Infettivologia | Redazione DottNet | 23/05/2019 18:10

"Azioni incisive nei prossimi mesi. Circa 10mila morti evitabili, serve implementare il registro

Il lavoro a livello politico sulle infezioni contratte in ospedale potrebbe portare ad azioni più incisive nei prossimi mesi. In particolare, su questo tema così importante di salute pubblica, serve che un registro che già esiste, sia alimentato con flussi costanti da parte delle Regioni. A spiegarlo è il senatore Pierpaolo Sileri, presidente della Commissione Sanità del Senato, intervento a un focus di Motore Sanità sulla prevenzione delle infezioni ospedaliere. "Ogni volta che c'è una morte evitabile - spiega Sileri- c'è un problema di sanità pubblica. Il controllo delle infezioni all'interno degli ospedali, che derivano dall'ospedale, è un tema che è caldo da ormai diversi anni. Stiamo già lavorando e credo che la nostra azione sarà ancora più incisiva nei prossimi mesi, per cercare di contenere e ridurre il fenomeno. La cosa più importante da avere è un registro nazionale. Che funzioni bene abbia dei dati dei flussi costanti coerenti cin la realtà di un territorio e soprattutto aggiornati"

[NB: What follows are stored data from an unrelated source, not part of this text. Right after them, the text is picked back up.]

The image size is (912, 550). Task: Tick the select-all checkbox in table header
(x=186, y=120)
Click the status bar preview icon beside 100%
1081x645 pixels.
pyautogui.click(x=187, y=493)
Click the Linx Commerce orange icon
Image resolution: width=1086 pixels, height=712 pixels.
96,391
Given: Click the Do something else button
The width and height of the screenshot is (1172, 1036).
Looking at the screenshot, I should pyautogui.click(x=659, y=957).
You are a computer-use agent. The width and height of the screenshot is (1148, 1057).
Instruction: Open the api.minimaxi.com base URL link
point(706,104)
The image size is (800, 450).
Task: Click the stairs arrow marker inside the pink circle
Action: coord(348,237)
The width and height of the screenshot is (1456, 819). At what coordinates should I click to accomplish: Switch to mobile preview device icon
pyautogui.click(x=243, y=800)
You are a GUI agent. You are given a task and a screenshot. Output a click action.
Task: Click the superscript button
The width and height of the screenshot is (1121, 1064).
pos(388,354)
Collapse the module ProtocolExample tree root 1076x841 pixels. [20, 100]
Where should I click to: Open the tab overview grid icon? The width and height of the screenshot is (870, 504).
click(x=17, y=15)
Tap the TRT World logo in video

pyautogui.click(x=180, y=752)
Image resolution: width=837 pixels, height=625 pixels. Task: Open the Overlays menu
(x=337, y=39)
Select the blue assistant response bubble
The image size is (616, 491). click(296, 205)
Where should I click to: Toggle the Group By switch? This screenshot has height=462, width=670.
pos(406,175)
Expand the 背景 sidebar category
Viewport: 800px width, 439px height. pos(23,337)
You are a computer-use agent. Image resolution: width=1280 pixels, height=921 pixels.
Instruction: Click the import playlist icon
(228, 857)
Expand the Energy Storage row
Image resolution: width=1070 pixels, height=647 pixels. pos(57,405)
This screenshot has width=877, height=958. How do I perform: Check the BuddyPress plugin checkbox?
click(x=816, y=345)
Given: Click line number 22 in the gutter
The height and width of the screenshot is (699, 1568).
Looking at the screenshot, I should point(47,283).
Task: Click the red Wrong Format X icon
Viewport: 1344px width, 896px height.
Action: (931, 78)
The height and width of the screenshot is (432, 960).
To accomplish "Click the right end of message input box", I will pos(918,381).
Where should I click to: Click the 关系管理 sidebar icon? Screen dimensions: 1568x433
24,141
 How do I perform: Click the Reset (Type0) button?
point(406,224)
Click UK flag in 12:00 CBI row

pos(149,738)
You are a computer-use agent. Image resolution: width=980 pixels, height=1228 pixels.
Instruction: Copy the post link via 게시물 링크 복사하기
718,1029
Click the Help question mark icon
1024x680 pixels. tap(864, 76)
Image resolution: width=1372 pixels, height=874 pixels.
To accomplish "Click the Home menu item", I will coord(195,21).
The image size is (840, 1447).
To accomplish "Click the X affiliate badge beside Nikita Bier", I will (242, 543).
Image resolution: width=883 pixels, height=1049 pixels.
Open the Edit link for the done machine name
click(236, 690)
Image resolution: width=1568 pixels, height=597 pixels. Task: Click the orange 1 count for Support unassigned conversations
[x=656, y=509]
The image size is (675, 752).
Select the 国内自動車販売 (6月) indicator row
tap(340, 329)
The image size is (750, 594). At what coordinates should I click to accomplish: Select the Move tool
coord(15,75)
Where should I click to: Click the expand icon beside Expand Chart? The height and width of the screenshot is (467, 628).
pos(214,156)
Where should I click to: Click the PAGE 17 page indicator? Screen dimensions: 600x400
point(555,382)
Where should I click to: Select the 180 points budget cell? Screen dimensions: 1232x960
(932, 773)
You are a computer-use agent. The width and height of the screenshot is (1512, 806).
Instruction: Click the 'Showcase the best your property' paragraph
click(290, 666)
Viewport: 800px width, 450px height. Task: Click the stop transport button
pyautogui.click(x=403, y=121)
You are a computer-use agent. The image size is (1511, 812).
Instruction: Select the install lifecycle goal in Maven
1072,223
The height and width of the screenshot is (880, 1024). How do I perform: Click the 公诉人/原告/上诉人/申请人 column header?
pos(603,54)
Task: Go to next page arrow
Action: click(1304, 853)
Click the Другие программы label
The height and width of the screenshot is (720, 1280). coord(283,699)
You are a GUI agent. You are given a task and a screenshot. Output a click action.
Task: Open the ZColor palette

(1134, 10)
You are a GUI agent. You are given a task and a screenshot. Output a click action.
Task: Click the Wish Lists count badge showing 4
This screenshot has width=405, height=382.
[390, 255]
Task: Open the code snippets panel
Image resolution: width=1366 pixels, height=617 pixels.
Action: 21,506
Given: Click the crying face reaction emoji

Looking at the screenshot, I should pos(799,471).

"Se mi si chiede quante siano queste morti evitabili, sono sicuramente un numero superiore ai 7mila- aggiunte- ma variabile, perché è difficile individuarle se non si ha un registro. Sicuramente un numero che su avvicina ai 10mila. I dati del 2015 mostrano dei numeri tra i 4mila e i 7mila. Nel 2017 questo numero era salito di poche migliaia, adesso è intorno ai 10mila. È chiaro che non tutti coloro che contraggono un'infezione in ospedale muoiono, ma possono anche esserci degenze più lunghe e ospedalizzazioni più gravi. E necessario contenere il problema con alcune precauzioni a volte molto semplici, come lavarsi le mani, i percorsi all'interno dell'ospedale, il corretto uso degli antibiotici, l'informazione. A monte di tutto questi serve un registro:che c'è, ma va implementato con flussi costanti e rinnovati da parte delle Regioni che ci diano contezza del problema a livello nazionale".